▶ **Task statement**: Output the lines of the listing below exactly, starting at the line containing "The height and" and stopping after the last line, with any pictures dropped.

▶ **Information**:
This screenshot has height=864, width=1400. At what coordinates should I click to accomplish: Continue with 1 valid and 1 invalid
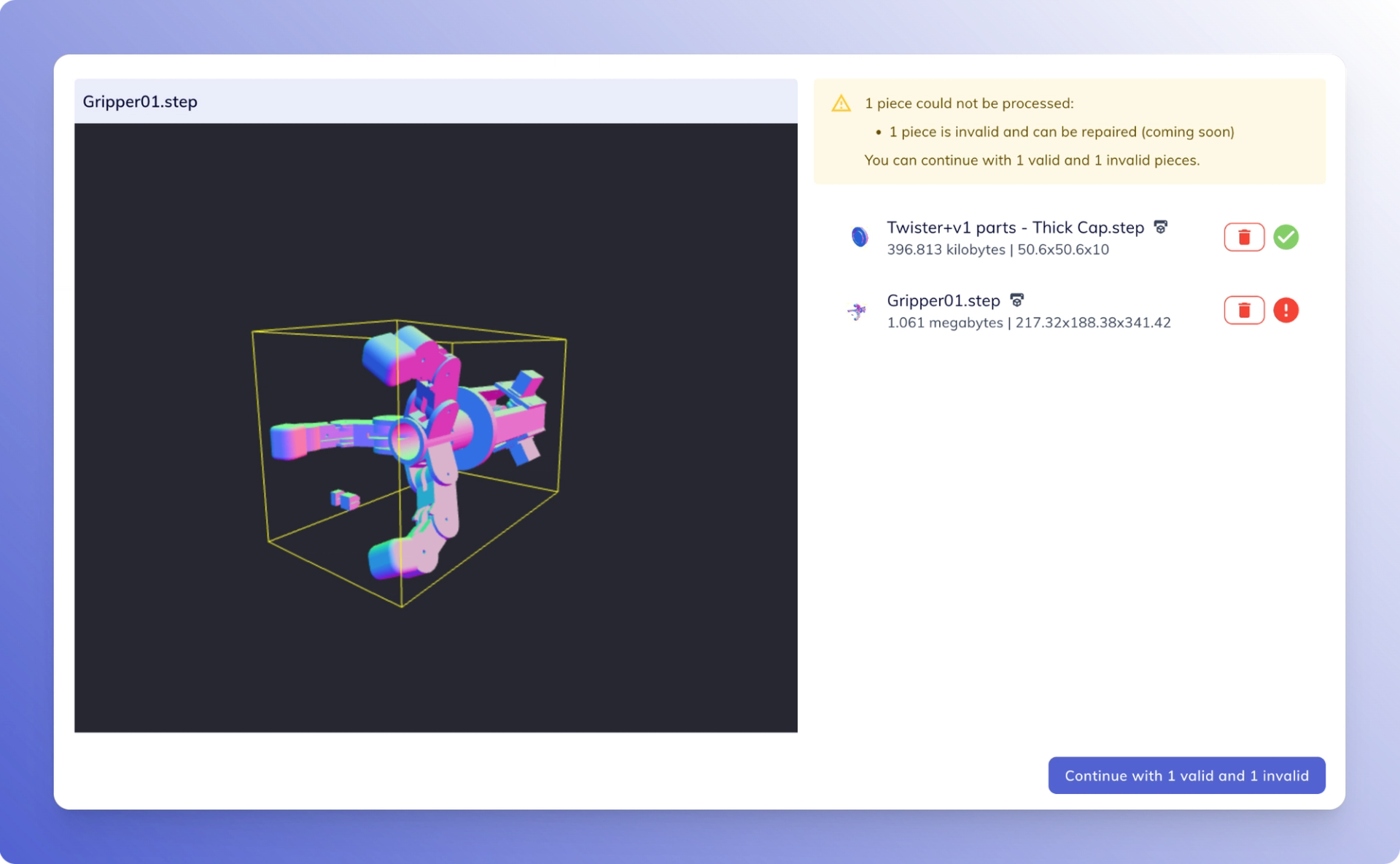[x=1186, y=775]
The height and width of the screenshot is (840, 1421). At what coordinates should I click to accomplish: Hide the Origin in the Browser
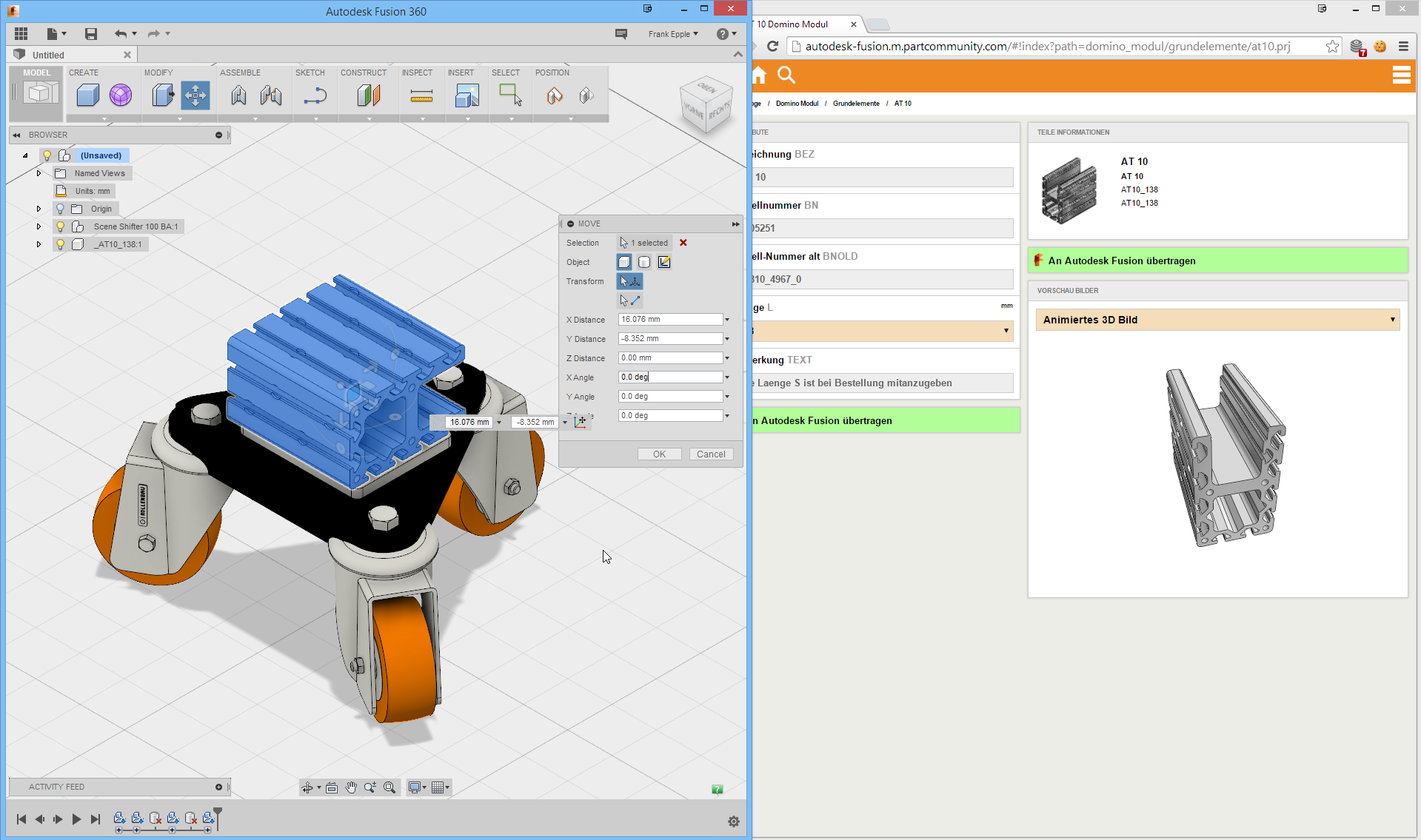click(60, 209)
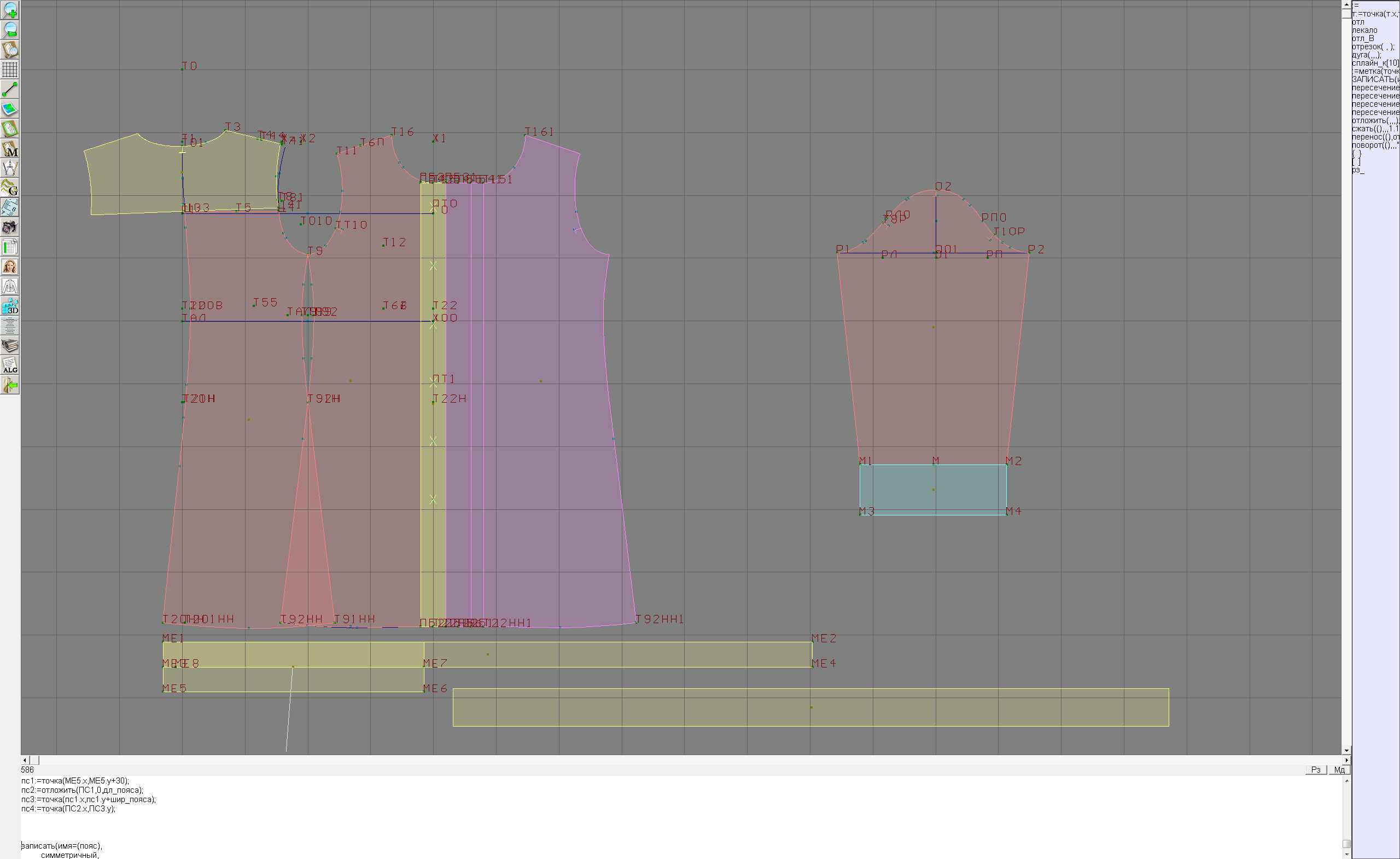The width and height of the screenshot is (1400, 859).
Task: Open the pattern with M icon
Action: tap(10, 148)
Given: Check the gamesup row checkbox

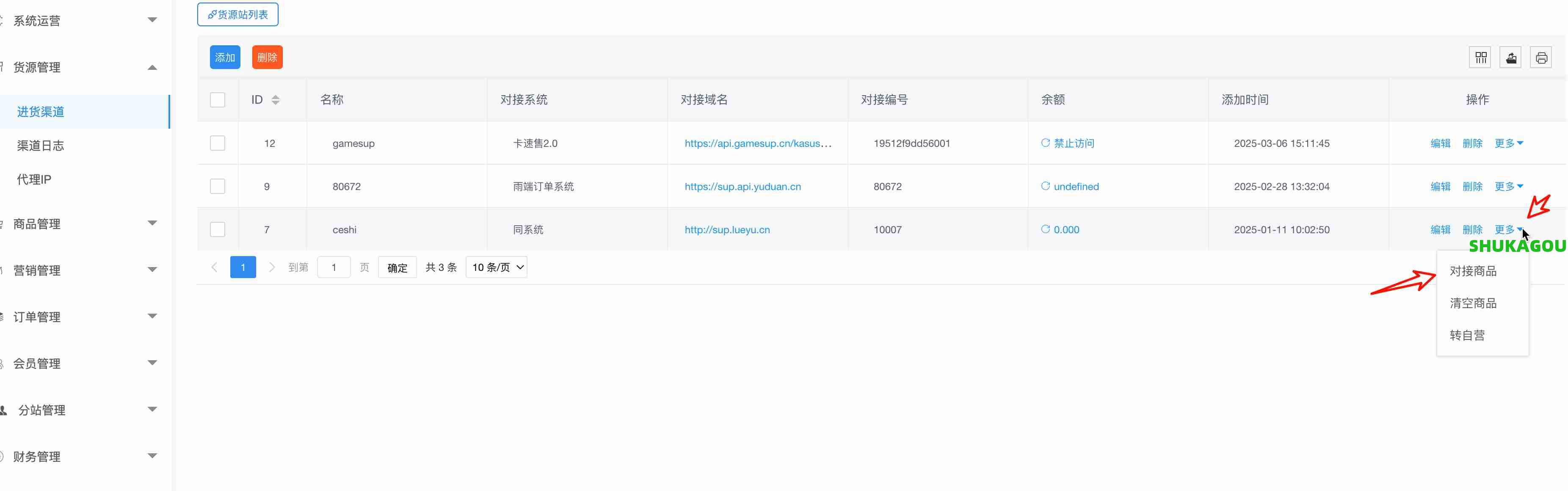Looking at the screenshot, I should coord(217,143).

▶ **Answer below**:
The height and width of the screenshot is (840, 1421). At what coordinates should I click to accomplish: Hide the Origin in the Browser
click(60, 209)
The width and height of the screenshot is (1400, 859).
Task: Open the pattern with M icon
Action: tap(10, 148)
Given: Check the gamesup row checkbox

Looking at the screenshot, I should coord(217,143).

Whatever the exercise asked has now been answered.